# Gastrorchis schlechteri 'Fredensborg'



## KyushuCalanthe (Apr 3, 2010)

First flower open. More to follow. 







It's a big flower. No smell that I can detect. Enjoy!


----------



## likespaphs (Apr 3, 2010)

crazy!
i've never heard of the genus


----------



## JeanLux (Apr 3, 2010)

What a beauty!!!! Great shape and super lip!!!! I suppose you will show a pic with more of that plant !! Jean


----------



## goldenrose (Apr 3, 2010)

I've never heard of either - NICE!!! :clap::clap::clap:


----------



## Berrak (Apr 3, 2010)

Lovely flower and superb picture


----------



## PaphMadMan (Apr 3, 2010)

Very nice. We don't see this genus nearly as often as its Calanthe and Phaius relatives.


----------



## SlipperFan (Apr 3, 2010)

That's gorgeous, Tom. Excellent lighting and photo, also.


----------



## NYEric (Apr 3, 2010)

A beauty, thanx for sharing.


----------



## raymond (Apr 3, 2010)

wow A beauty


----------



## tenman (Apr 6, 2010)

Great shot. What size are the flowers?


----------



## KyushuCalanthe (Apr 6, 2010)

tenman said:


> Great shot. What size are the flowers?



I'd estimate about 8 cm across (~3").


----------



## goldenrose (Apr 6, 2010)

What's the plant size like? Similar to phaius?


----------



## nikv (Apr 6, 2010)

Wow! Quite the beauty!


----------



## wonderlen3000 (Apr 6, 2010)

It's formerly belongs to the Phaius genus. All Gastrorchis species are originate from Madacarscar. In term of plant growths and habit, very similar to Phaius. 
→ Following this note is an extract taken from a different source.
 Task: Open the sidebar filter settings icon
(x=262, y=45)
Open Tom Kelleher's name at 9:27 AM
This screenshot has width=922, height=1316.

I do wish they are more widely avaliable thou. Andy Orchids from U.S.A occasionally have these for sale.


----------



## KyushuCalanthe (Apr 6, 2010)

goldenrose said:


> What's the plant size like? Similar to phaius?



Hey Rose, yes the plant is very similar looking to Phaius, but mine is much more compact in comparison. Can't comment on ultimate size though since I just got it in the late fall. Currently it stands no more than 10" tall with a spread of about 18" (five growths in all). It has two spikes, the tallest just under 2'. I'll post more shots once it is in full flower.


----------



## Leo Schordje (Apr 6, 2010)

Wow, that is a beauty. Thanks for sharing Tom. Like others have said, I have definitely added this one to my must get one for a display plant list. (there are quite a few on this list, including Coelogyne schillerianum, anyone got one?)


----------



## biothanasis (Apr 8, 2010)

Fantastic flower!!!! What do yuo have it potted in?? 

Leo, I have a coel. schilleriana. I have it since january but no evidence of new growth so far!


----------



## Leo Schordje (Apr 8, 2010)

biothanasis said:


> Fantastic flower!!!! What do yuo have it potted in??
> 
> Leo, I have a coel. schilleriana. I have it since january but no evidence of new growth so far!



Thank you, hope it picks up and starts growing for you. Unfortunately we live in different countries, the paperwork for you to export and me to import is prohibitive. Anyone in the US have Coelogyne schilleriana?


----------



## JeanLux (Apr 8, 2010)

biothanasis said:


> Fantastic flower!!!! ...
> Leo, I have a *coel. schilleriana*. I have it since january but no evidence of new growth so far!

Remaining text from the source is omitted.